We don't have to think about what we buy, probably for the first time in many years. We will not touch his super unless we really need to, as we will pay tax on anything we draw.
I never wanted to sacrifice my time home with children just to get another IP. That was our choice, and now of course, we would not even get a loan, so our buying days are over.
I always wanted to have one IP per child to pay their way through high school and that is what we did. Neither of us wants or needs anything more than we have, so in some eyes, we would be seen as "not striving" or "not having goals", but we are happy with how things have panned out.
We are still probably more comfortable than many our age with children still in school, but we're not into comparing either. We have enough for us, and that is all that we care about.
I hope prices rise to counteract the fact they have fallen and our superannuation has fallen, and we are lucky that even in our 50s, we have time to allow that to happen. If it never happens, we are still ok.

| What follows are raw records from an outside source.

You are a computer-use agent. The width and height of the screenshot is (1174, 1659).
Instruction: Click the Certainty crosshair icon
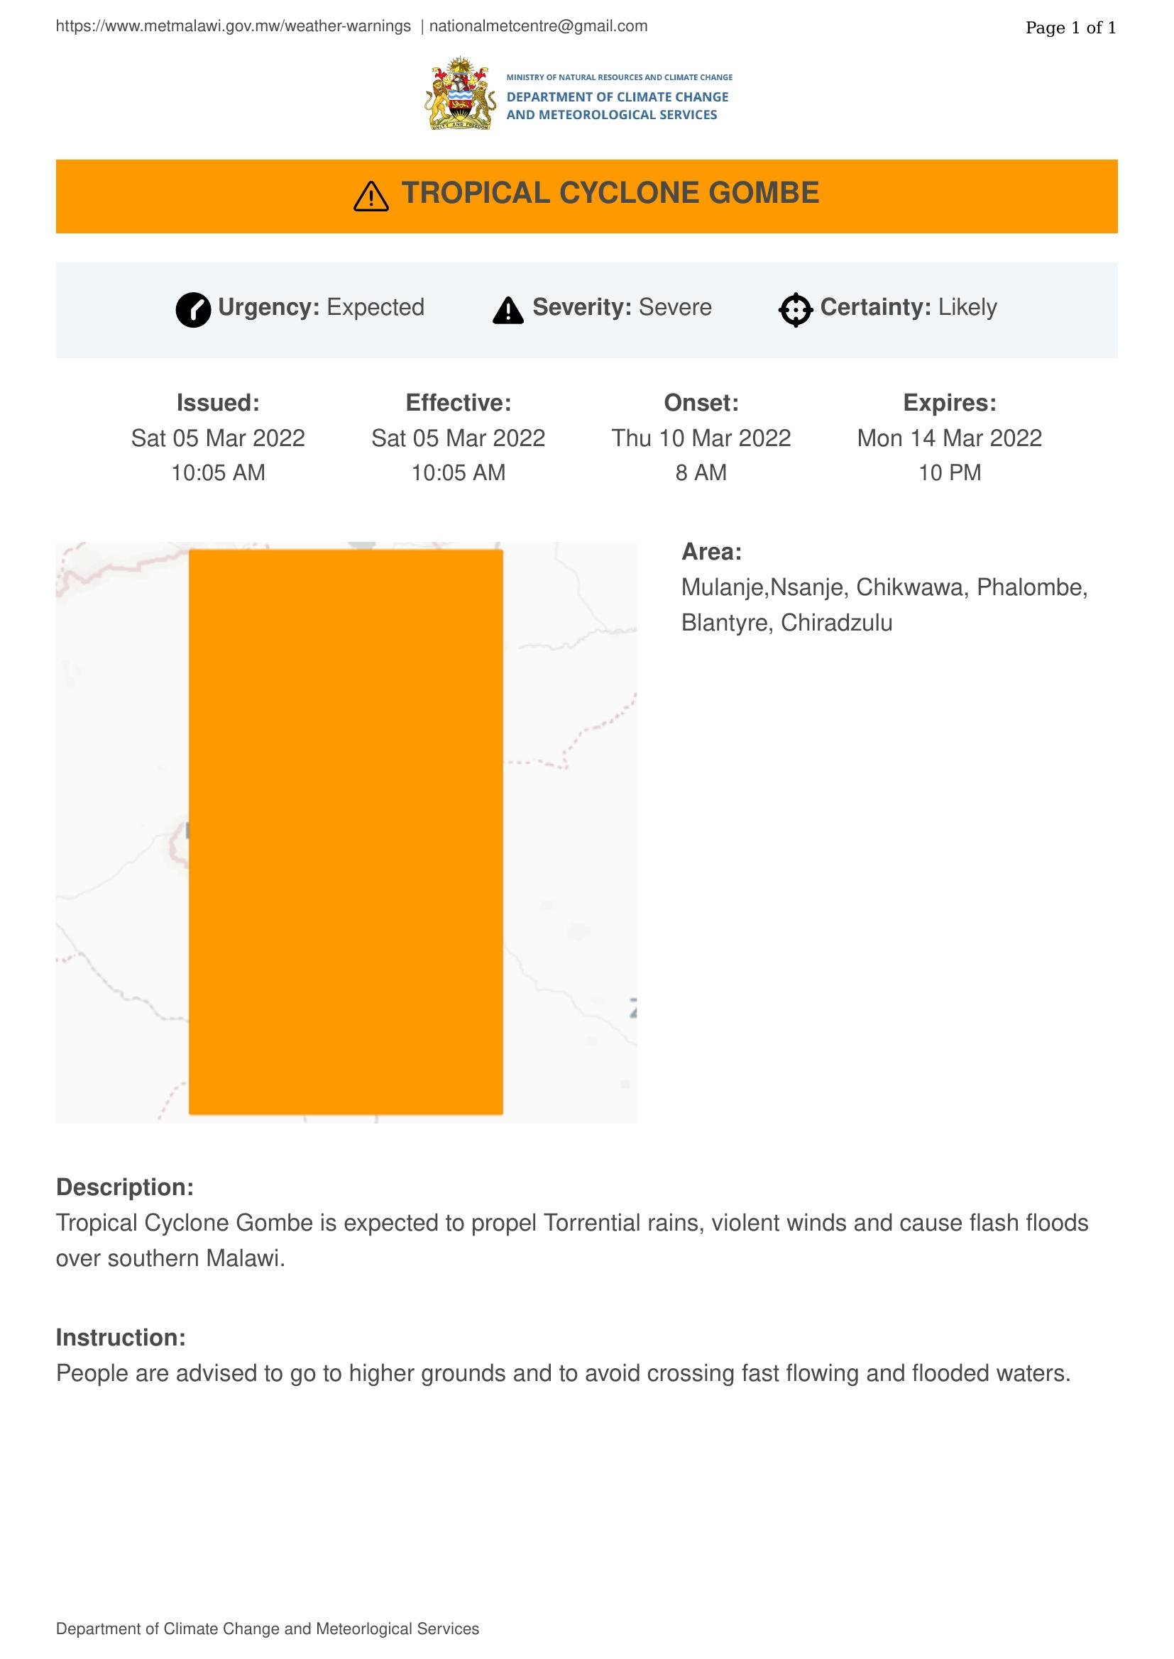click(x=795, y=310)
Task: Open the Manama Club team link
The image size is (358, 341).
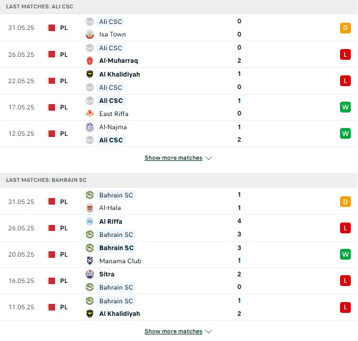Action: (120, 261)
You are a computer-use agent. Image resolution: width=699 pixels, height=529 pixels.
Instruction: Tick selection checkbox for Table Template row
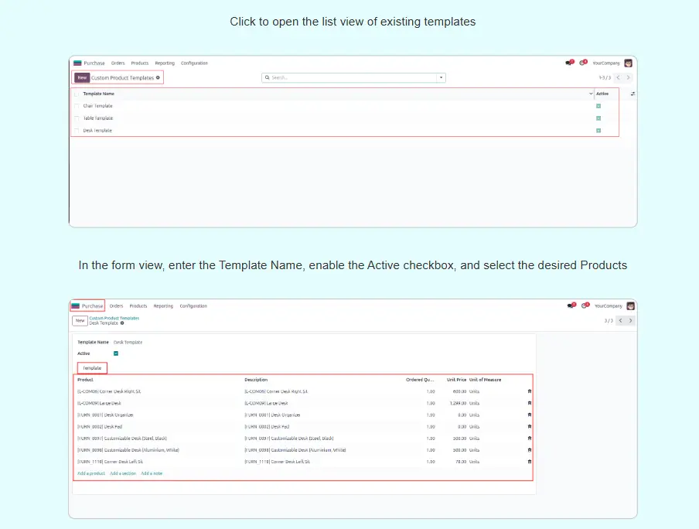tap(77, 118)
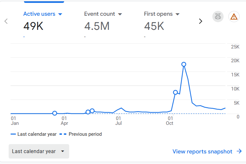Open the View reports snapshot link
This screenshot has height=164, width=246.
pyautogui.click(x=202, y=151)
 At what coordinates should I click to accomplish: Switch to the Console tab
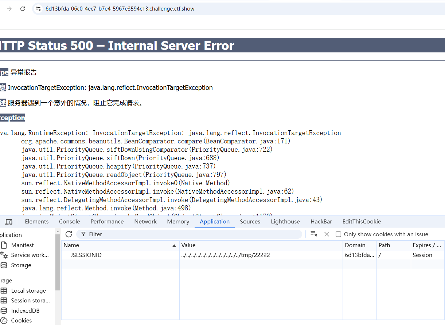click(69, 222)
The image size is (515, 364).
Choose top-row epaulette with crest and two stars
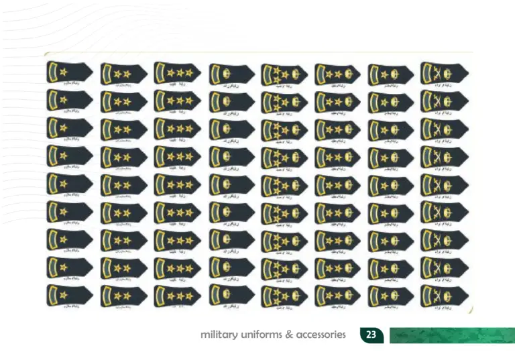[337, 72]
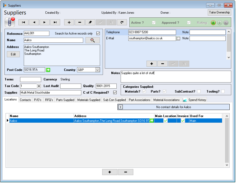This screenshot has height=183, width=236.
Task: Jump to the last supplier record
Action: click(55, 22)
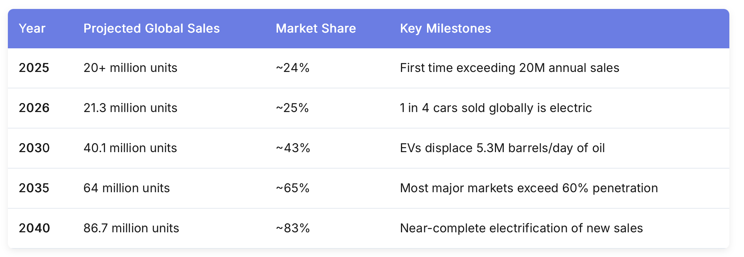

We are not without drive, and since hubby "retired" he is busy looking after things that have been left undone at our PPOR and at our IPs and we are now helping to look after the IPs our parents accumulated (still single digits).
It is only since Dad passed away last year that we must distribute income from the family trust (though we could have been doing that for the past three years). I still don't think of these IPs as "ours" and it will take a while to do that. I don't even count these IPs as part of "our" assets and have never done so. It was always comforting to know there would be an inheritance, but it was something I never wanted to think about or rely on.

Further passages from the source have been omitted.